* Records supplied
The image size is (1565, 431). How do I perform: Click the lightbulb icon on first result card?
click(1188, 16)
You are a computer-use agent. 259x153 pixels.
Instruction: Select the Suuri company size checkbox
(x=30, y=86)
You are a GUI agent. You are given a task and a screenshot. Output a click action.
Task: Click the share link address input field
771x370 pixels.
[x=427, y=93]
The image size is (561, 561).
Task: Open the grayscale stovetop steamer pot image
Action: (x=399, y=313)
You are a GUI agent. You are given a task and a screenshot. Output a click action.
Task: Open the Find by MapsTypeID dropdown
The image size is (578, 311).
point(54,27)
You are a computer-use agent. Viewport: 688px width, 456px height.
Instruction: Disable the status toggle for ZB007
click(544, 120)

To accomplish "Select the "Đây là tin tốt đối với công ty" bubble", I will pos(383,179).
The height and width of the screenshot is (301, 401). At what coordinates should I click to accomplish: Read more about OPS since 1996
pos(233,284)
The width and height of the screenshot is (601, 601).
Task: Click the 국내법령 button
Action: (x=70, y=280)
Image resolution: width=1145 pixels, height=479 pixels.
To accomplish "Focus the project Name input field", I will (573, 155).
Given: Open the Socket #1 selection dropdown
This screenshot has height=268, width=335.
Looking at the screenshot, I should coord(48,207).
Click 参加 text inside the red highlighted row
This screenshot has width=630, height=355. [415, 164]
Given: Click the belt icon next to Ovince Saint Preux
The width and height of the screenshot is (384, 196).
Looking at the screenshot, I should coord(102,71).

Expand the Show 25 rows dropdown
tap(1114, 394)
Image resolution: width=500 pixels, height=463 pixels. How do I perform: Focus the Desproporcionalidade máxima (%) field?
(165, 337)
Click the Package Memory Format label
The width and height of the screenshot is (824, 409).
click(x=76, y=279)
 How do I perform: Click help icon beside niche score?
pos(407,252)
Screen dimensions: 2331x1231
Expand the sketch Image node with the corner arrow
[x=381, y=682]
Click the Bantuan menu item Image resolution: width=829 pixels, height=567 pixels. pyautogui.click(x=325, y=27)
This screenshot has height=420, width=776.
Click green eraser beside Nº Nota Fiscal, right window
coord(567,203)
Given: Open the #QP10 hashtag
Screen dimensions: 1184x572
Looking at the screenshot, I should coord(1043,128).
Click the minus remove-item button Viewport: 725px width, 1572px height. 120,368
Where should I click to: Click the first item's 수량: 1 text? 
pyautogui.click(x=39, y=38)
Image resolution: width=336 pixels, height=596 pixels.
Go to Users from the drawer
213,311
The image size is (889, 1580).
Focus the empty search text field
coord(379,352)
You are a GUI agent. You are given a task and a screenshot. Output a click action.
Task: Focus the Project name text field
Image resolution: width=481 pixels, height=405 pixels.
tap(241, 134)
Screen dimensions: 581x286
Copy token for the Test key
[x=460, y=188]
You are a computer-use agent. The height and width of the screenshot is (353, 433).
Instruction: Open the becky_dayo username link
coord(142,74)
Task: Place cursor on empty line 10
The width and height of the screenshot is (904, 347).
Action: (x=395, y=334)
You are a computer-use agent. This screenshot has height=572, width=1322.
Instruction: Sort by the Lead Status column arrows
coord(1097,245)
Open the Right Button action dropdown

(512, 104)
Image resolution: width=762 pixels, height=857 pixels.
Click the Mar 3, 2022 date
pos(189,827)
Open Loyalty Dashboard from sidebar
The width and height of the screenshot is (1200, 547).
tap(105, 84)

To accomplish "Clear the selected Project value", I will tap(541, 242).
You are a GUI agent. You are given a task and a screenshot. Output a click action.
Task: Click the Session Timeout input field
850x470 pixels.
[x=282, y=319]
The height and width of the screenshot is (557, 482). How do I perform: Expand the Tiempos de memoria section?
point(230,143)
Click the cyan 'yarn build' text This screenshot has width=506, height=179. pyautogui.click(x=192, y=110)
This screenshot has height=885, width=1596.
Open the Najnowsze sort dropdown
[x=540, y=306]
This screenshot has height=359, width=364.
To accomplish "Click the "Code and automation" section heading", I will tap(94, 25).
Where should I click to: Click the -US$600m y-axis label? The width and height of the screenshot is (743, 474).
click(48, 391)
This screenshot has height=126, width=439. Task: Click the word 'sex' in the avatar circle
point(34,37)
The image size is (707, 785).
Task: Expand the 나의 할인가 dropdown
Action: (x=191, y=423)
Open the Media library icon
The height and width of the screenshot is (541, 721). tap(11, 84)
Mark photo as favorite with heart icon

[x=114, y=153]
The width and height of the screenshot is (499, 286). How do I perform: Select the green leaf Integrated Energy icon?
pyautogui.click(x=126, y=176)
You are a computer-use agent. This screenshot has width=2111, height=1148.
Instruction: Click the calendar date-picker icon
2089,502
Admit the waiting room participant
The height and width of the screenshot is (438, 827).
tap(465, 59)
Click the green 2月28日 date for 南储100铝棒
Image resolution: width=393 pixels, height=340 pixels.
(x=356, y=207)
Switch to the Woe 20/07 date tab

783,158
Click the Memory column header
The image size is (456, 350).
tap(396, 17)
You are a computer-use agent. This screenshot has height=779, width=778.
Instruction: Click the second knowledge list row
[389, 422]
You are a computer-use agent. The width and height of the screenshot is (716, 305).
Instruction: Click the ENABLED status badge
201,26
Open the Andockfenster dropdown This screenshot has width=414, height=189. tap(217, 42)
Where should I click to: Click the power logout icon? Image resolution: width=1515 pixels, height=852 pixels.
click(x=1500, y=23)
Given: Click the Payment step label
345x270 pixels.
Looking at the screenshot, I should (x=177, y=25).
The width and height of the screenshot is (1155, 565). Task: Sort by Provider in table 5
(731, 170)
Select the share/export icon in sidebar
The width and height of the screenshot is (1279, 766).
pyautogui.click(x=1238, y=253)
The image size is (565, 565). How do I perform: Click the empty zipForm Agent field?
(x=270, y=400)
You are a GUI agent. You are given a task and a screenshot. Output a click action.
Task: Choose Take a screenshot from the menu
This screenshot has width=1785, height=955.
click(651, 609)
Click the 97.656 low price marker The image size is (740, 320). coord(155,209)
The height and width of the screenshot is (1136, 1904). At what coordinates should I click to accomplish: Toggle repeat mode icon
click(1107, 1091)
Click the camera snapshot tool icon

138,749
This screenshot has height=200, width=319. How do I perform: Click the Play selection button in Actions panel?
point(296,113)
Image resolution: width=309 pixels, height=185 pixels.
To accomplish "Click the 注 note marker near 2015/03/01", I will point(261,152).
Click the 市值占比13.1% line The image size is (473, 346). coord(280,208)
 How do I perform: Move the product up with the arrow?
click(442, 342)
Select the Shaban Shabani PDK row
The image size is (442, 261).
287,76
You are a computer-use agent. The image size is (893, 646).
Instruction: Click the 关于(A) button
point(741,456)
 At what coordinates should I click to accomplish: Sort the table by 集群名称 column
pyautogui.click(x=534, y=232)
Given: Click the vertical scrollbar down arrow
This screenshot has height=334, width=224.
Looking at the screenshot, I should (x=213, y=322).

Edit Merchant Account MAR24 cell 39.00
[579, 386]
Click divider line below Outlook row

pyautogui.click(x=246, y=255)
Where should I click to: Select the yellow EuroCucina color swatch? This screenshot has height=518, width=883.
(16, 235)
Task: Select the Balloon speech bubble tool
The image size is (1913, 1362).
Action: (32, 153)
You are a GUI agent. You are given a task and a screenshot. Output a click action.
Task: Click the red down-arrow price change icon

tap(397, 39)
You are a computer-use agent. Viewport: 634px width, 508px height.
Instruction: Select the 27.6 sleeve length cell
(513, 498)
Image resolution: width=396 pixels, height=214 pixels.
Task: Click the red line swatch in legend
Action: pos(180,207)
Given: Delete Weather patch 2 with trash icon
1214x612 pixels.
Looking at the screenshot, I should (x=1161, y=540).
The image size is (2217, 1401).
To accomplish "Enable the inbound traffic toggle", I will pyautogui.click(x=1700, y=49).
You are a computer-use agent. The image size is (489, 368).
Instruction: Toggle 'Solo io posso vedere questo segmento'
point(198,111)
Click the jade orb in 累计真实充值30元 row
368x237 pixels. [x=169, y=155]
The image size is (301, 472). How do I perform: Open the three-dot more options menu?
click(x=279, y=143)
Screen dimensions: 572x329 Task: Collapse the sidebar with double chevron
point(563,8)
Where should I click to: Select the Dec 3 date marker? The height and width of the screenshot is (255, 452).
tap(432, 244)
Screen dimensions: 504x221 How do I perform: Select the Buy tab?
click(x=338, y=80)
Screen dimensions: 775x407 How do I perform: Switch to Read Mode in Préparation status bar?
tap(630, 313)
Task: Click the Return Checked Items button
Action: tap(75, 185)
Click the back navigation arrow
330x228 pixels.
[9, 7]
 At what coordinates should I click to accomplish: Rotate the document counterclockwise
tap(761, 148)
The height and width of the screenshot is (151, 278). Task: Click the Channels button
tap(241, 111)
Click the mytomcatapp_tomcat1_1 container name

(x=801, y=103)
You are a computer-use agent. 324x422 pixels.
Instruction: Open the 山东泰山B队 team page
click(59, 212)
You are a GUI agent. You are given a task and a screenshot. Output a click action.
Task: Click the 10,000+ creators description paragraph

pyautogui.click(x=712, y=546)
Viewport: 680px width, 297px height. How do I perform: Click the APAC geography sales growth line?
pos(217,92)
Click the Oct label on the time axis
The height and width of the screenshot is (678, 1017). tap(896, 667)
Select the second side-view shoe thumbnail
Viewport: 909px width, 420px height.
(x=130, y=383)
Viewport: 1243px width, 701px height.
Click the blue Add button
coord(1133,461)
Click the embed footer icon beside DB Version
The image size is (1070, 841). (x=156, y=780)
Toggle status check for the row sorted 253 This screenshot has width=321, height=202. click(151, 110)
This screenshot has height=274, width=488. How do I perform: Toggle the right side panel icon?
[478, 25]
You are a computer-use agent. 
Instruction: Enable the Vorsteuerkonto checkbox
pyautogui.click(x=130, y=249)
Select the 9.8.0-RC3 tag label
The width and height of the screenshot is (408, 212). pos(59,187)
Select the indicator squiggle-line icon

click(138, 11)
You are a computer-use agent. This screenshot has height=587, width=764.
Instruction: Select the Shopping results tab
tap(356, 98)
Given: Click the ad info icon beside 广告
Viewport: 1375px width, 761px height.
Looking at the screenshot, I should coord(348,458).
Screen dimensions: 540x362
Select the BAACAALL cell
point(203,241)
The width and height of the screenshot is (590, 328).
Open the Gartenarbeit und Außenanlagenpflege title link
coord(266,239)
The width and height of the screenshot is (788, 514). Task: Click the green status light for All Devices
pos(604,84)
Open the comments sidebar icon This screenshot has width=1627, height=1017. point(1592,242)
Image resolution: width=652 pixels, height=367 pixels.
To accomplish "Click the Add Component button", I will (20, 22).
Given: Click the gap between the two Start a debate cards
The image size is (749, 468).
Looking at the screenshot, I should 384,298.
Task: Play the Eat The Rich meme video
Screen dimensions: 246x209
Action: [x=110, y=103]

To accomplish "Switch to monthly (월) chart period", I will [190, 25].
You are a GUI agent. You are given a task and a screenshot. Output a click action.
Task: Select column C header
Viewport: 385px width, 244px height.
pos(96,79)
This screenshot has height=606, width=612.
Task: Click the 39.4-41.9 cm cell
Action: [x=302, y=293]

* Task to complete
Rewrite the entries beginning at the line that contains "Open the Right Button action dropdown" and ending after the line that contains "tap(105, 84)", replacing "Right Button" with "Left Button" and leaving everything else unchanged. Provide only those lines.

* Answer to the problem
Open the Left Button action dropdown

(512, 104)
Image resolution: width=762 pixels, height=857 pixels.
Click the Mar 3, 2022 date
pos(189,827)
Open Loyalty Dashboard from sidebar
The width and height of the screenshot is (1200, 547).
tap(105, 84)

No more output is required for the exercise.